■ **EXERCISE TEXT**

The United "Federation" of Planets' actions are thus consistent with empire-building as witnessed throughout human history.  The state, be in republican, monarchical, or tyrannical, exists so long as it can stake a requisite claim on territory.  This is the meaning of "sovereignty", and a sovereign without territory is a mere pretender to the crown, or a government-in-exile.  A sovereign (be it a legislature, oligarchy or monarch) is considered legitimate, in turn, when it can monopolize armed force within a given territory.

When any state encounters others of its own type - other armed claimants to sovereign territory - the ultimate result has always been war.  Not that states have always been at war.  But the extension of territory by any one state is viewed as inherently threatening by its neighbours, whose sovereignty is thereby curtailed.  Throughout human history, states have colonized and conquered territory for the riches contained therein.  But interstate rivalry has also led sovereigns to claim territory without natural resources, just because not controlling it may lead to strategic disadvantage compared to an opponent polity.  The scramble to acquire resource-worthless but strategically-valuable territory has led to war in itself, and the purpose of war for any state, has been to achieve absolute sovereignty over all its rivals.  This is the political arrangement called "empire."

Klingons and Romulans.

Thus the logic which led to the moonshot.  Having "lost" the space-race with the Soviet Union to claim the immediate boundaries of the New Frontier (that is, earth orbit), the United States was determined to stake a successful claim to the nearest territory to the earth: the moon.  Having planted the stars and stripes on the lunar surface on the timetable promised by president Kennedy in 1962, the Americans soon understood what the Soviets already determined by sending unmanned satellites to the moon: that the latter is an airless sphere of rock without any apparent commercial (or more importantly, strategic) value.  This the reason why, after going a few times, the U.S. hasn't bothered with the moon in more than forty years.

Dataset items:

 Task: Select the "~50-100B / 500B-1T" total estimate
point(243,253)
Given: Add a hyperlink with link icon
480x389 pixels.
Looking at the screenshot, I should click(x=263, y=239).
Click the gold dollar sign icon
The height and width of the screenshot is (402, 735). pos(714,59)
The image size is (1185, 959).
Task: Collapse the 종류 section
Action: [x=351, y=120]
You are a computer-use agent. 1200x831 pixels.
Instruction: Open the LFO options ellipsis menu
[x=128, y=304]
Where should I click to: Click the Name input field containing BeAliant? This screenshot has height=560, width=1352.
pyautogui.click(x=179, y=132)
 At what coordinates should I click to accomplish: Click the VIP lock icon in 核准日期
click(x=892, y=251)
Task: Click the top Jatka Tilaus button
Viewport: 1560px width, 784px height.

■ **WHAT TO DO**
1. Answer the following from the passage on empire-building:
(a) Under what condition is a sovereign considered legitimate?
(b) What name is given to the political arrangement in which a state achieves absolute sovereignty over all its rivals?
(c) What did the Soviets send to the moon?
2. Duplicate, word for word, the stretch of the passage on empire-building from "Thus the logic" through "than forty years.".
These entries were drawn from a separate source.

■ **RESULTS OF THE TASKS**
1.
(a) When it can monopolize armed force within a given territory.
(b) Empire.
(c) Unmanned satellites.

2.
Thus the logic which led to the moonshot.  Having "lost" the space-race with the Soviet Union to claim the immediate boundaries of the New Frontier (that is, earth orbit), the United States was determined to stake a successful claim to the nearest territory to the earth: the moon.  Having planted the stars and stripes on the lunar surface on the timetable promised by president Kennedy in 1962, the Americans soon understood what the Soviets already determined by sending unmanned satellites to the moon: that the latter is an airless sphere of rock without any apparent commercial (or more importantly, strategic) value.  This the reason why, after going a few times, the U.S. hasn't bothered with the moon in more than forty years.